Behavioral issues in the field of finance has gained importance in the last few decades as the traders started to behave irrationally and disagree with the rational asset pricing models. Herding behavior is just one of the behavioral finance topics which has gotten the attention of researchers especially for stock markets. Cryptocurrencies are the other trending topic in financial markets. This chapter focuses on herding behaviour in the cryptocurrency market, considering CSSD and CSAD approach for cryptocurrencies in CCI 30 Index.

CSSD results indicate that during the period from January 1, 2015 and December 31, 2018, there is no evidence of herd behaviour in the cryptocurrency market when CCI 30 index is taken as market portfolio for both 1 and 5% extreme tails.

CSAD findings also show that, α2 coefficient which is accepted as a proxy for herding behaviour is positive, but not statistically significant. Overall, given the findings of both methodologies, there is not statistically significant evidence that shows the presence of herd behaviour in the cryptocurrency market.

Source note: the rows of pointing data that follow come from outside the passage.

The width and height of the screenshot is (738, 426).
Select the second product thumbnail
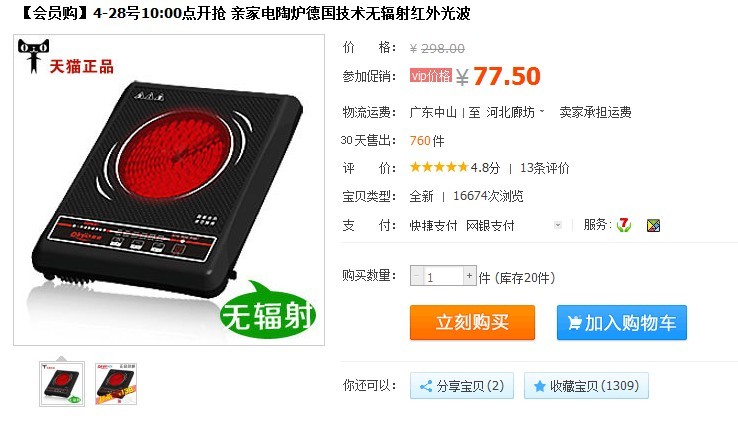(x=116, y=384)
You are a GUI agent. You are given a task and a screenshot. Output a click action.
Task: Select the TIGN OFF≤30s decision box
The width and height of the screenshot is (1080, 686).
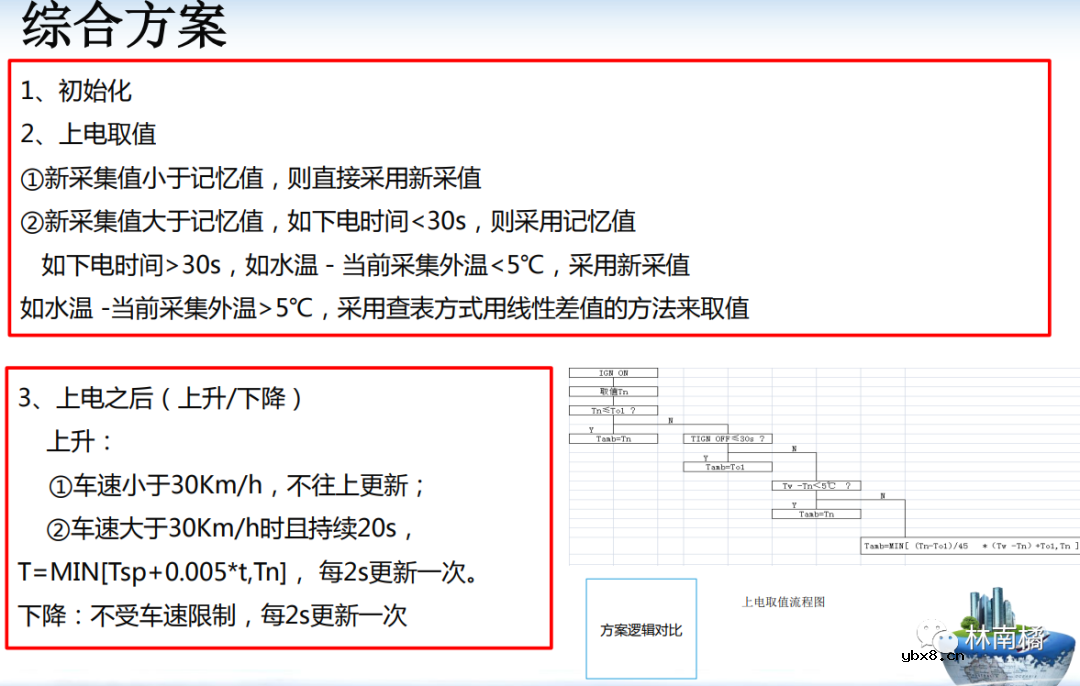tap(726, 437)
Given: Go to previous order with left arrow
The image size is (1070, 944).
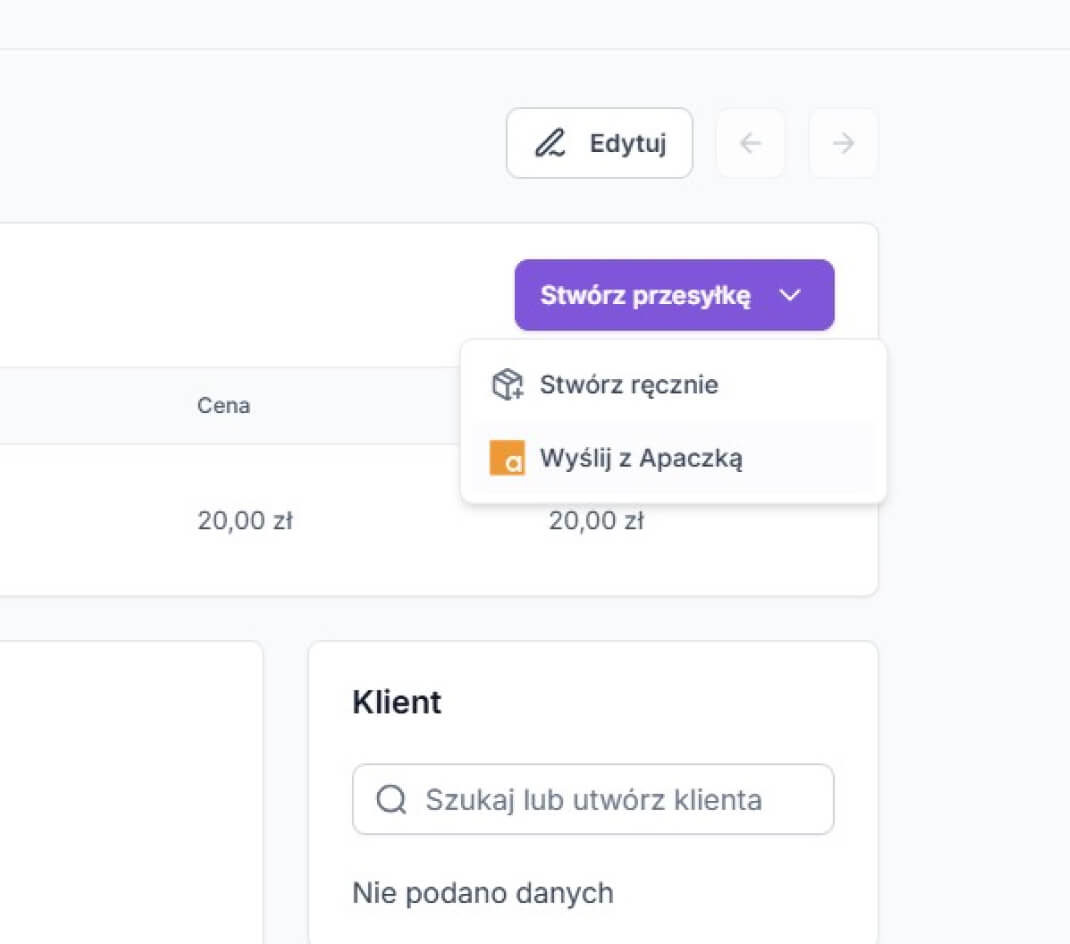Looking at the screenshot, I should coord(750,143).
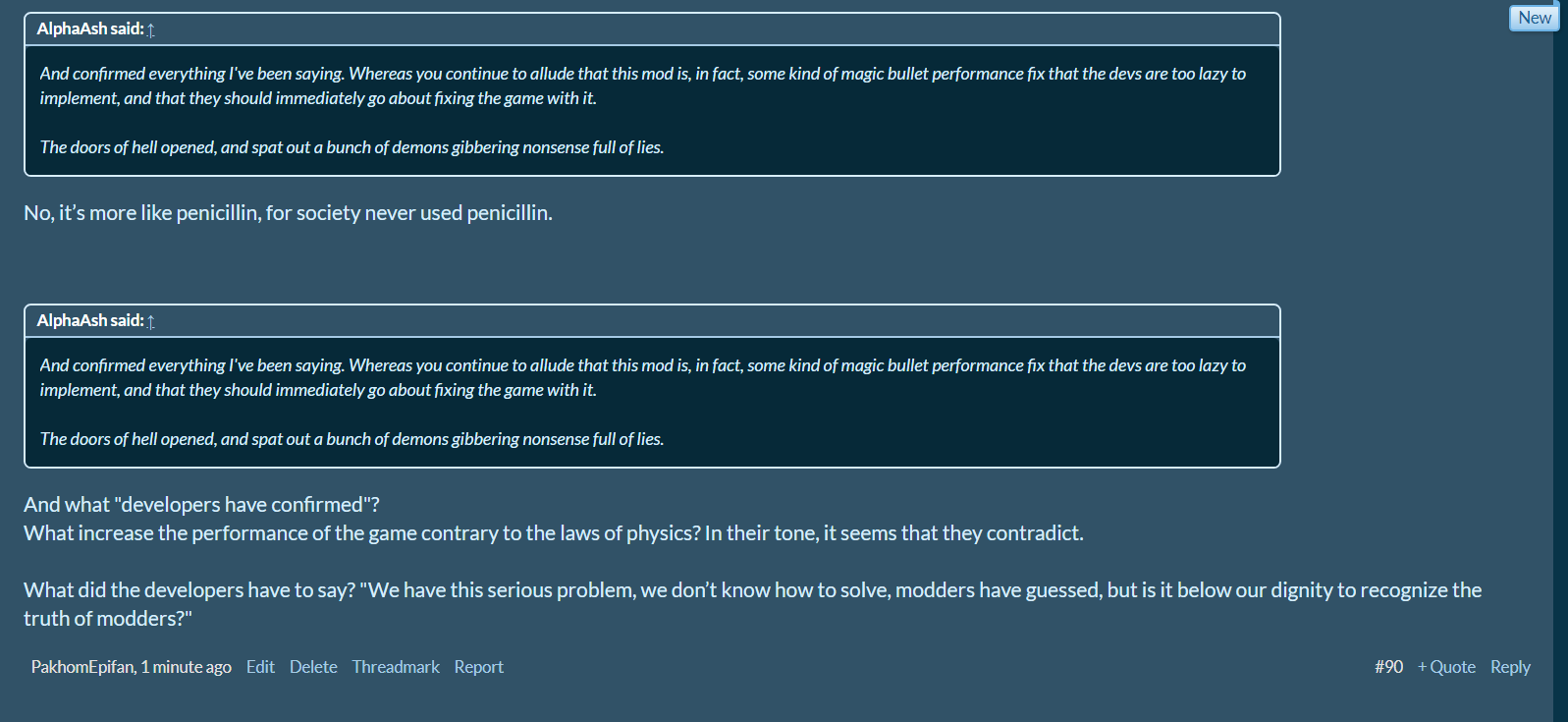Add the post to multi-quote with +Quote
Screen dimensions: 1568x722
click(x=1446, y=667)
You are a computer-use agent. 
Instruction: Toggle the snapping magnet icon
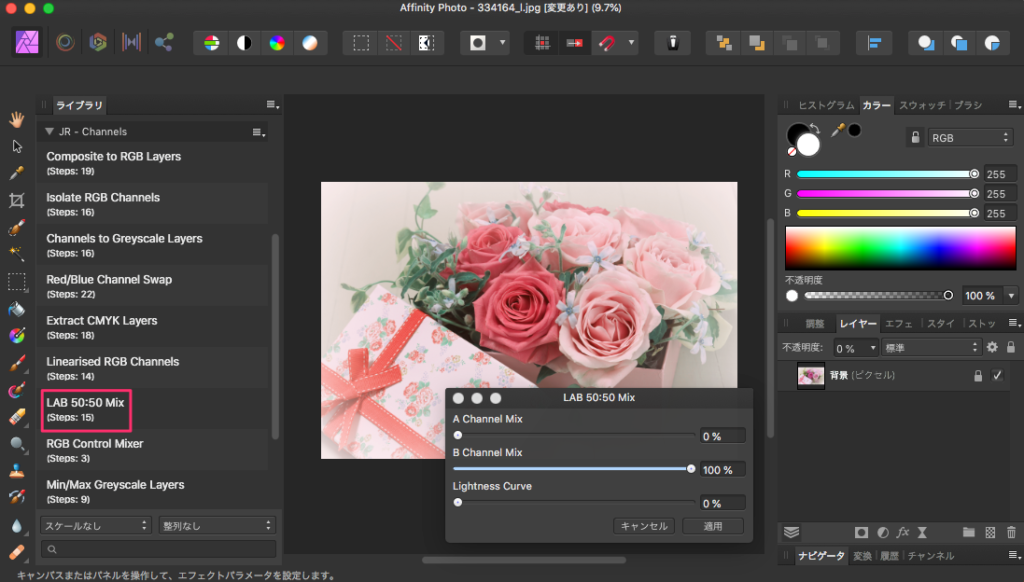click(x=607, y=43)
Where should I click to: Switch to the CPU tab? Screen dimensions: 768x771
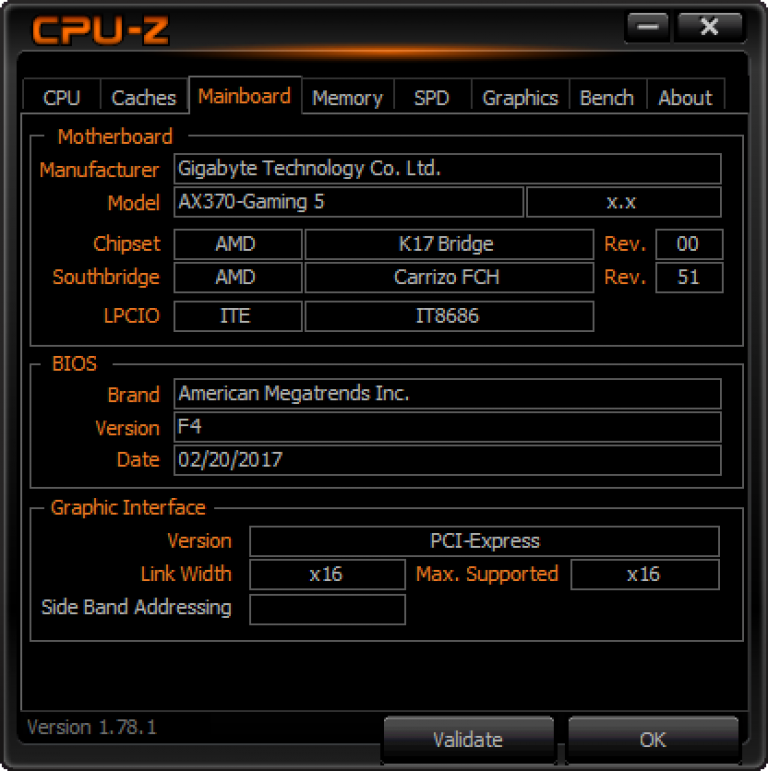pos(62,97)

The findings of the both approaches are in line with the findings of the previous literature regarding the herding behaviour in cryptocurrencies. Bouri et al. (2018) and Vidal-Tomás et al. (2018) also investigates the herding behaviour in cryptocurrencies and in both studies empirical findings indicate the absence of herd behaviour in CSAD and CSSD methodologies, which can be interpreted as extreme price movements are explained by rational asset pricing models, just like the findings of this paper.